Multi-Objective Optimization for a Partial Disassembly Line Balancing Problem Considering Profit and Carbon Emission

Abstract

Disassembly lines are widely utilized to disassemble end-of-life products. Most of the research focuses on the complete disassembly of obsolete products. However, there is a lack of studies on profit and on carbon emission saved. Hence, this study considers the multi-objective partial disassembly line balancing problem with AND/OR precedence relations to optimize profit, saved carbon emission and line balance simultaneously. Firstly, a multi-objective mixed-integer programming model is formulated, which could optimally solve the small number of instances with a single objective. Meanwhile, an improved multi-objective artificial bee colony algorithm is developed to generate a set of high-quality Pareto solutions. This algorithm utilizes two-layer encoding of the task permutation vector and the number of selected parts, and develops two-phase decoding to handle the precedence relation constraint and cycle time constraint.

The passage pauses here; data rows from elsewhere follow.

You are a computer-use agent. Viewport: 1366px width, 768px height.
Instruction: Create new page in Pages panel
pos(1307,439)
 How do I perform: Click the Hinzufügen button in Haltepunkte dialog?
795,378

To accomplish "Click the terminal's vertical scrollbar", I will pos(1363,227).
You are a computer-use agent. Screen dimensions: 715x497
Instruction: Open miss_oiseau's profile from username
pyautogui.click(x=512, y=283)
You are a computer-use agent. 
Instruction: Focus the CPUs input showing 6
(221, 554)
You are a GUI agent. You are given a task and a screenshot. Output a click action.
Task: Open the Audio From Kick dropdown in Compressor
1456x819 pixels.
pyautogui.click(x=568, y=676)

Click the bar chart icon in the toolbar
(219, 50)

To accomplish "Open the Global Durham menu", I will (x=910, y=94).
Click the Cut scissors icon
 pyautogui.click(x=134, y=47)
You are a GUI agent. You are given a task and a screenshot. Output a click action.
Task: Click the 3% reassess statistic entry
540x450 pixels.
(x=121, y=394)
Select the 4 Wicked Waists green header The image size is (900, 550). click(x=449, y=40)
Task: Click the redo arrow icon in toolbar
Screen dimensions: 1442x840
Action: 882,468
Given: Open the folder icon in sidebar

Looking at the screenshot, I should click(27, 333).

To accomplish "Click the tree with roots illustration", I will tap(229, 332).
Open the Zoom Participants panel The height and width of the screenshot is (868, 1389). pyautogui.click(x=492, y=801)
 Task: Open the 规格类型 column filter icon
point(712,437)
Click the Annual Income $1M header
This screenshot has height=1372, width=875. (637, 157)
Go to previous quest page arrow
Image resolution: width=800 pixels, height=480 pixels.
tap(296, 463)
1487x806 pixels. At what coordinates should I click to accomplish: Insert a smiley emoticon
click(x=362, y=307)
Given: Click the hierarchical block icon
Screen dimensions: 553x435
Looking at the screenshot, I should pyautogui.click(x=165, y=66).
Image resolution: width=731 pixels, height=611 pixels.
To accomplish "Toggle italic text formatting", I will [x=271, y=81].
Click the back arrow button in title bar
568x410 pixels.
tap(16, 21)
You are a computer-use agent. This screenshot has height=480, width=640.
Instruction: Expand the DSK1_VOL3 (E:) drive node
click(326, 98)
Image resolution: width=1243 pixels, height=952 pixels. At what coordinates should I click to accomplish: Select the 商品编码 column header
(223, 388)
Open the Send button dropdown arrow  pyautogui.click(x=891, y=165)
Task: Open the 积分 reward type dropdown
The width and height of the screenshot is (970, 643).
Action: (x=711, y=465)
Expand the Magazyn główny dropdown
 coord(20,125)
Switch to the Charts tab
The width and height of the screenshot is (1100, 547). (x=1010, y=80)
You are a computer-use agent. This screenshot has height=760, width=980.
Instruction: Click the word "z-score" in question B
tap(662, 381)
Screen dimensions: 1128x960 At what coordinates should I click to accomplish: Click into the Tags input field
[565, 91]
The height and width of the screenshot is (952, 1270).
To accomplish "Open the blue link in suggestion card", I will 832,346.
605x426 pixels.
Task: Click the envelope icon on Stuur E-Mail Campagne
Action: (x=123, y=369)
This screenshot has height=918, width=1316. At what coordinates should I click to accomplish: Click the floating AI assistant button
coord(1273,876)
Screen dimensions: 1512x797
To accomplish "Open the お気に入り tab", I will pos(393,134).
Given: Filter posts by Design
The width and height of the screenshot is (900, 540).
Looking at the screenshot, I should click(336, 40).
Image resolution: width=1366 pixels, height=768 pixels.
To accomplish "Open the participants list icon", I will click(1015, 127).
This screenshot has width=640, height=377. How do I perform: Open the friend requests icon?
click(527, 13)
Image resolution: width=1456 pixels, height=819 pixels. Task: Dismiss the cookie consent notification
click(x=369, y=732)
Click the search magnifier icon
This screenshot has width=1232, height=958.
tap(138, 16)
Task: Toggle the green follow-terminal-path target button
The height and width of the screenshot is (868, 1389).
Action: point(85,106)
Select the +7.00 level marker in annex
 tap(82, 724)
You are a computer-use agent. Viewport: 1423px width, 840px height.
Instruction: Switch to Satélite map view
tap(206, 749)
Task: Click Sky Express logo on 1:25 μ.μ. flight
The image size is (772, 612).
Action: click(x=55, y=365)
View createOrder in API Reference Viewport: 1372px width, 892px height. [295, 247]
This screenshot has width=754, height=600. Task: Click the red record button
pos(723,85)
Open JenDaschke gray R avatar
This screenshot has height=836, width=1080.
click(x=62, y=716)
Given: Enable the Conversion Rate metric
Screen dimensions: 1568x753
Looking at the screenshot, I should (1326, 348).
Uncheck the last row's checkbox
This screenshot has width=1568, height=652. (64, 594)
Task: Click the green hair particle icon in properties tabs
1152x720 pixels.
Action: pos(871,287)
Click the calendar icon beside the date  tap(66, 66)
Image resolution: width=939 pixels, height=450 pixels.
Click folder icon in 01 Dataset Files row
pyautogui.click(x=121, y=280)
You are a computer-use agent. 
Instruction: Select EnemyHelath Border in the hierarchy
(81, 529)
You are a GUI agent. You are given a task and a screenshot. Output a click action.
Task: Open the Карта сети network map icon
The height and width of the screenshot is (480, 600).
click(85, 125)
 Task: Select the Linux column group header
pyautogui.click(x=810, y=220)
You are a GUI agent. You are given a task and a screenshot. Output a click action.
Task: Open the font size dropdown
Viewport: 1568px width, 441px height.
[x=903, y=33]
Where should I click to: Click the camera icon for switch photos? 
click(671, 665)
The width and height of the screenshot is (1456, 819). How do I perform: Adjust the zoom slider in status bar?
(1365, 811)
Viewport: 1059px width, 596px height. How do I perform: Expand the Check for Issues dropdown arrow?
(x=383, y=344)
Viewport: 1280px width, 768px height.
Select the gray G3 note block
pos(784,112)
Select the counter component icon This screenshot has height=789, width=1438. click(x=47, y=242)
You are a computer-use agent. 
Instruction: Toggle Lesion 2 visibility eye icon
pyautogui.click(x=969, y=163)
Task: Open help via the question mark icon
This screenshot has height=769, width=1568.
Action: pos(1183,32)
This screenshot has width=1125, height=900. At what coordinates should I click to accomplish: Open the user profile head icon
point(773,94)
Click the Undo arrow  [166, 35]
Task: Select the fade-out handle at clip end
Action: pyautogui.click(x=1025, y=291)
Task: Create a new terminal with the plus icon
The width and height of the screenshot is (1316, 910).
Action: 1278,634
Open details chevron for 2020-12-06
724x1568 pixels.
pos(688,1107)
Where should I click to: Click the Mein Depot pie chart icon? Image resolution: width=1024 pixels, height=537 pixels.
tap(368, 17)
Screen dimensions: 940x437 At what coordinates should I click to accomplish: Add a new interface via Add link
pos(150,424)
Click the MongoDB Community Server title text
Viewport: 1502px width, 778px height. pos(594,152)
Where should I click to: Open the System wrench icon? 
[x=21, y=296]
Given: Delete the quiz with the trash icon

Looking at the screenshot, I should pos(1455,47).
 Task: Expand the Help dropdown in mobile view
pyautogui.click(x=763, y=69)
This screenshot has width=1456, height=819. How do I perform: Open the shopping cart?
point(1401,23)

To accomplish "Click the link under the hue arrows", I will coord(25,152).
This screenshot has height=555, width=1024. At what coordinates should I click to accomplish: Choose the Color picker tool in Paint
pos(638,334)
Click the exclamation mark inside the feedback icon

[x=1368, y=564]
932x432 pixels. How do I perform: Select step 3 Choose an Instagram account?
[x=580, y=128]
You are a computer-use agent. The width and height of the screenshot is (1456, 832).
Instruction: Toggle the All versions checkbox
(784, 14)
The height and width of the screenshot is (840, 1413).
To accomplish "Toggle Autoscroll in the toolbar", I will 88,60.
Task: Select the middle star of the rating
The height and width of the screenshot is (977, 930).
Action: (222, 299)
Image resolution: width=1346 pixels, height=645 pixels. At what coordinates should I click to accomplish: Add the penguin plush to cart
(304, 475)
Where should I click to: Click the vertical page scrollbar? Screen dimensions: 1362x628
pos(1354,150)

In addition, the modified employed bee phase utilizes the neighborhood operation, and the onlooker phase utilizes the crossover operator to achieve a diverse population. The modified scout phase selects a solution from the Pareto front to replace the abandoned individual to obtain a new high-quality solution. To test the performance of the proposed algorithm, the algorithm is compared with the multi-objective simulated annealing algorithm, the original multi-objective artificial bee colony algorithm and the well-known fast non-dominated genetic algorithm. The comparative study demonstrates that the proposed improvements enhance the performance of the method presented, and the proposed methodology outperforms all the compared algorithms.